Legal Ombudsman seeks 10% increase in budget

The Legal Ombudsman (LeO) has proposed a 10.2% increase in its budget, or £1.8m, as the post-pandemic increase in the number of complaints has not abated.

It said that “the marked feature of LeO’s data is that, over several years, standards of service and complaints handling haven’t improved in legal services – and in some areas, have worsened”.

In 2023/24, LeO found evidence of poor service in how providers handled complaints in 46% of the cases it investigated.

The draft 2025/26 business plan and budget, put out for consultation at the end October, said “persistently high numbers of people who’ve relied on legal services at critical times in their lives are turning to LeO, with demand having never returned to pre-pandemic levels”.
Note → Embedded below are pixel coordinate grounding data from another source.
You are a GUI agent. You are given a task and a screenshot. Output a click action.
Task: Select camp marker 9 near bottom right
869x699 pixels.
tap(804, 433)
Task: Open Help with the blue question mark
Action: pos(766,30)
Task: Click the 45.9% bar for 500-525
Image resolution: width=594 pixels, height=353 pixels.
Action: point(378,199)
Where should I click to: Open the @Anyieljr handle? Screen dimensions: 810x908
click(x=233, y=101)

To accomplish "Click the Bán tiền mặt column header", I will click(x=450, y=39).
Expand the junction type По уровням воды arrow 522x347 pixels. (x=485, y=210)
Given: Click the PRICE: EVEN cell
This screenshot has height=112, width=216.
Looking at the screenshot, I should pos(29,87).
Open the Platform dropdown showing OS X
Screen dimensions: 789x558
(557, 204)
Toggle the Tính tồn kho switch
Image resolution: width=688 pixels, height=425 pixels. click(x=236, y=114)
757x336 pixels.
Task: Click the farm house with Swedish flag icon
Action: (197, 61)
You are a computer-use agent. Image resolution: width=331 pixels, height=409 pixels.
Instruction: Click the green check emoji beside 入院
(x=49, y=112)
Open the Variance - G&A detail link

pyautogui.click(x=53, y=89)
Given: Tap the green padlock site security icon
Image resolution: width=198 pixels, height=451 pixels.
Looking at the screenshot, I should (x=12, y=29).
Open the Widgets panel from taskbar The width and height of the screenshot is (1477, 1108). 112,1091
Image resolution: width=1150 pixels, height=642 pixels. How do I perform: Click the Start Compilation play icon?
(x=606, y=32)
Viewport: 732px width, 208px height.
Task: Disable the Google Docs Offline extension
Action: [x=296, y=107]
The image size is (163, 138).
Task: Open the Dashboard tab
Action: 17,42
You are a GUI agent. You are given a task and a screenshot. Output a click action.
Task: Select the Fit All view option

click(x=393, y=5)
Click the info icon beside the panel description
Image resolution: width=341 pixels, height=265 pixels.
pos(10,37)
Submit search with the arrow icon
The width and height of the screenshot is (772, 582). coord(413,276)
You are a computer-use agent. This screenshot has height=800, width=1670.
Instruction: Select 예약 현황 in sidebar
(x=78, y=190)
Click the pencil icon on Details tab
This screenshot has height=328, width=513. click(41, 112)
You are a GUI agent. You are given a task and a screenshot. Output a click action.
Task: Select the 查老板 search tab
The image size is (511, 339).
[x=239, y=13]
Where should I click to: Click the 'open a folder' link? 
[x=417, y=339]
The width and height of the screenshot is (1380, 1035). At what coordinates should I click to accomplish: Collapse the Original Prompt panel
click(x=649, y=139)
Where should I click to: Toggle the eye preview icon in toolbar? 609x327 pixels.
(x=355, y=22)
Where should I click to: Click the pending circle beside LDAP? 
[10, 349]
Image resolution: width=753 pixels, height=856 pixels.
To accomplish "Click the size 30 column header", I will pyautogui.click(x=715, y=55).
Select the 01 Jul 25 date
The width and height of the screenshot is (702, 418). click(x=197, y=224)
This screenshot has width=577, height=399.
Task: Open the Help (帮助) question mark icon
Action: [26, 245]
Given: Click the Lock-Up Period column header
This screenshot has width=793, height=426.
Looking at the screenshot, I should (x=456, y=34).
In 2025/26, LeO expects to receive 9,700 new complaints, and take on 7,500 for early resolution or investigation.

It also said it is consistently resolving 25% more complaints than in the past, including half through early resolution, and in 2025/26 expects to resolve 8,800 complaints.

“In the context of high demand, the OLC is aiming to balance investing in resource to reduce the queue of people waiting; to help the legal sector prevent demand and consumer detriment at source; and to ensure LeO is harnessing the power of technology to enhance its service and generate savings and efficiencies.”

The current year’s budget of £18m was 7% (£1.2m) higher than the previous year. The proposed budget for 2025/26 is £19.8m. Nearly half of the extra cash will go on hiring more investigators, mostly to help bring down the queue of complaints awaiting investigation, which has not gone down as quickly as LeO hoped.

The extra money would allow LeO to reduce the average time for a case to be allocated to an investigator by 26% (from 149 days to 110 days), compared with by 1.3% (to 147 days) without it.

It said that, if demand increased at a similar rate as seen this year for the next two years (5%), then LeO would reach an “acceptable position” in terms of its queue and wait times by the end of 2026/27.

The average end-to-end customer journey time for cases of all complexities is now under 300 days, with almost half of cases now being resolved in under 60 days. But the most complex cases are taking over 720 days (almost two years).

LeO has also proposed doubling the case fee – charged for complaints resolved in the consumer’s favour where the service provider did not take reasonable steps to resolve it – to £800, “recognising the role of this income in both offsetting the levy and in incentivising better complaints handling through underlining the ‘polluter pays’ principle”.

The draft plan warned that “a significant shift in complaint culture, led by regulators and the profession – underpinning positive engagement with LeO’s insights and interventions – is required to address unnecessary escalation of demand to LeO”.

It continued: “This also extends to the sector’s wider attitude to feedback on the service they’ve provided, so this is embraced as an opportunity to improve, rather than ignored or dismissed.”